PROBLEM REQUIREMENTS: Revise the material, starting at its beginning and ending at the line that contains "coord(620,289)". Replace "Brand" with "Vendor", leave everything else unchanged, and omit the pictures from your answer.

DATA SHOWN:
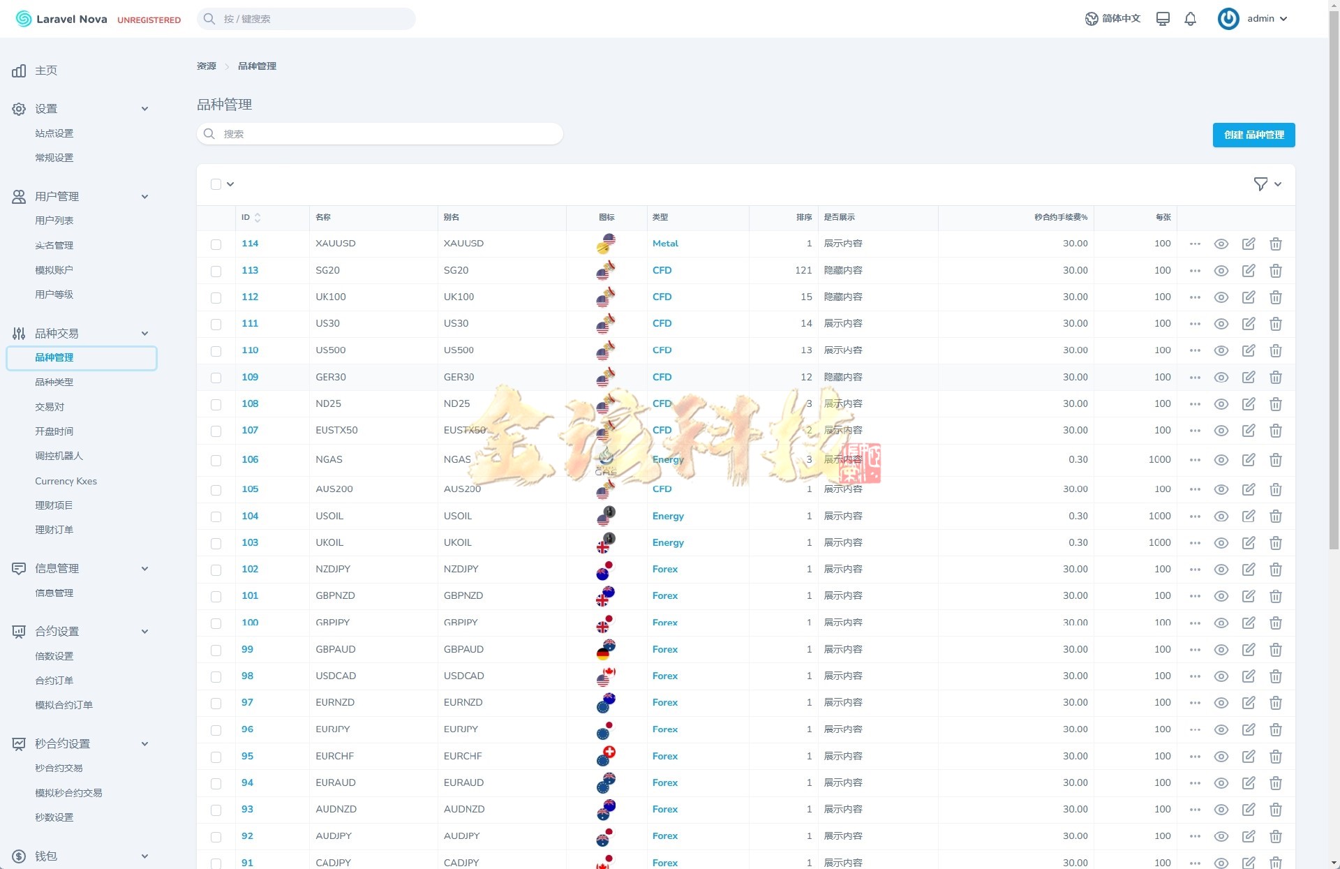1340x869 pixels.
Task: Open the notifications bell icon
Action: (x=1190, y=19)
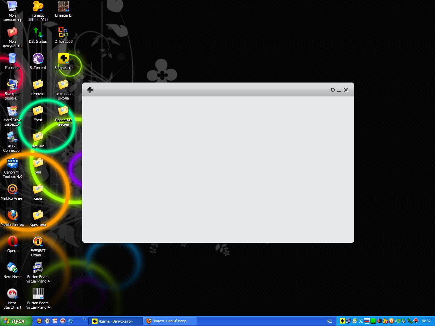
Task: Select the Opera desktop icon
Action: click(13, 244)
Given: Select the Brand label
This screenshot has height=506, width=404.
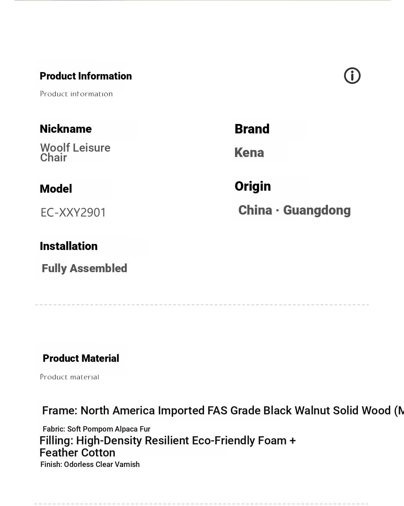Looking at the screenshot, I should (252, 129).
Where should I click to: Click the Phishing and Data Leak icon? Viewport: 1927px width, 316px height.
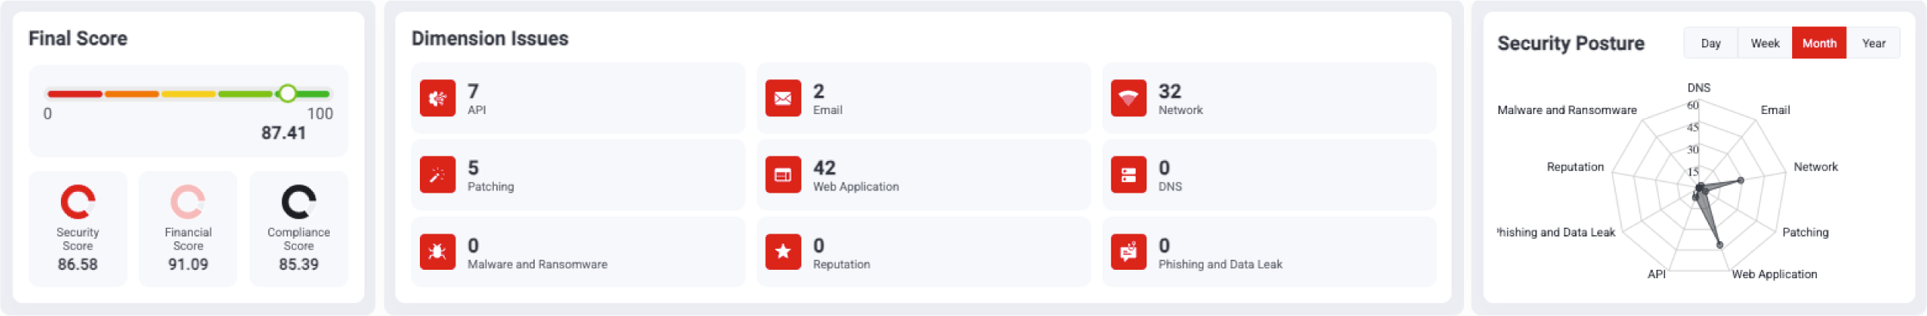1128,252
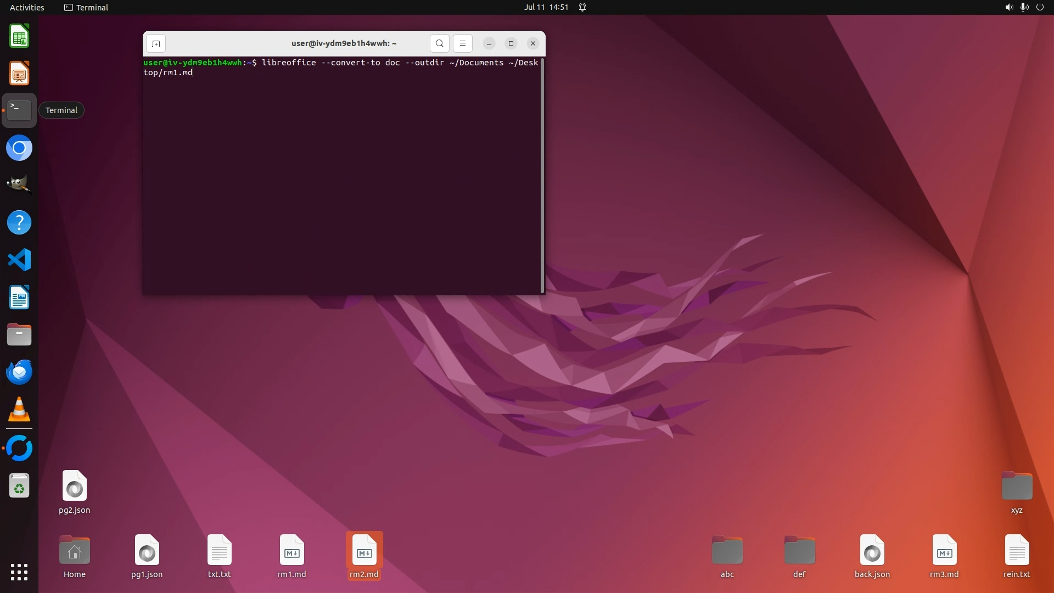Expand the system menu via the power icon
This screenshot has height=593, width=1054.
pyautogui.click(x=1040, y=7)
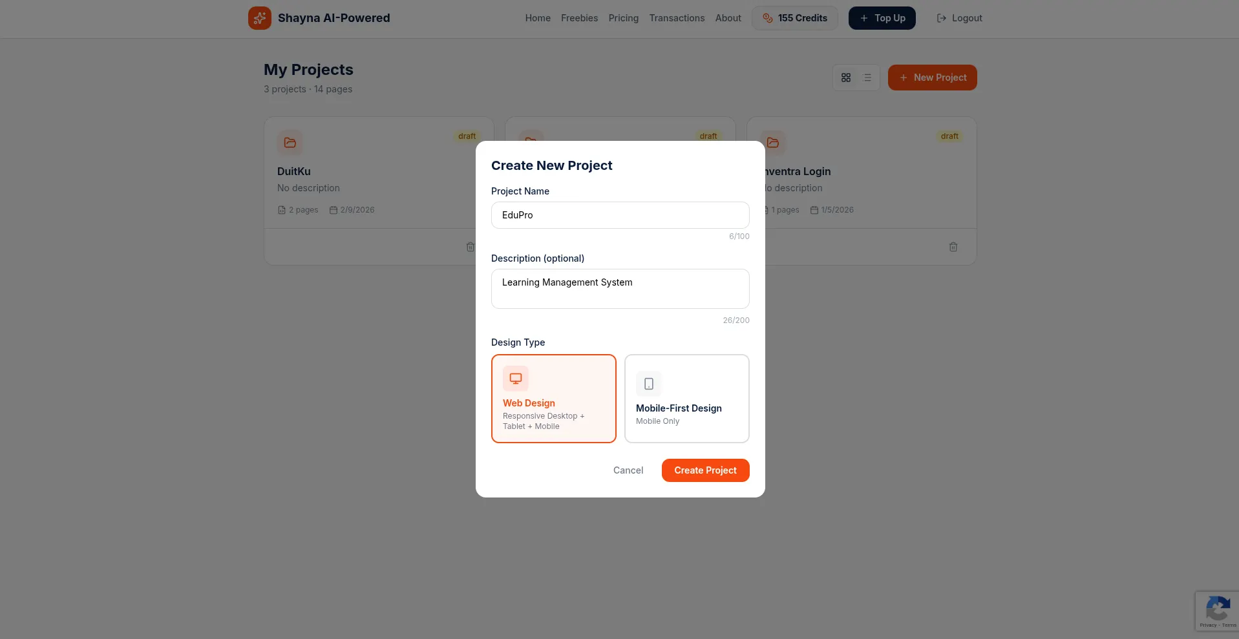Click the Description text area
1239x639 pixels.
coord(620,289)
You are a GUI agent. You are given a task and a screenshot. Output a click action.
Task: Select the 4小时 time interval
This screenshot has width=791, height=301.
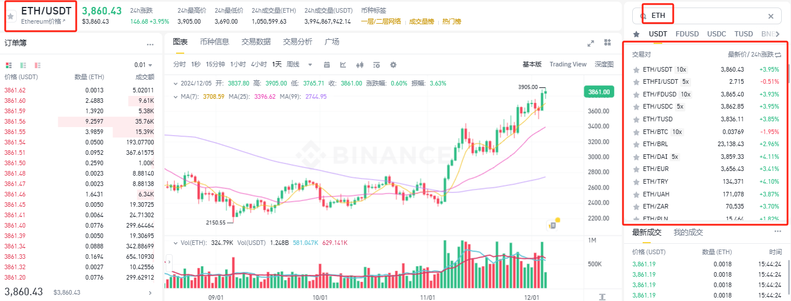point(259,64)
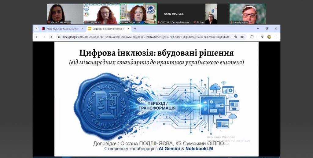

SOLUTION FOR THIS TASK:
1340x869 pixels.
Task: Open the notifications bell icon
Action: (x=1190, y=19)
Task: Select the Opera desktop icon
Action: click(13, 244)
Given: Select the Vendor label
This screenshot has height=506, width=404.
Looking at the screenshot, I should (252, 129).
Where should I click to: Click the Phishing and Data Leak icon? Viewport: 1927px width, 316px height.
1128,252
Expand the system menu via the power icon
This screenshot has height=593, width=1054.
pyautogui.click(x=1040, y=7)
Click the Description text area
1239x639 pixels.
coord(620,289)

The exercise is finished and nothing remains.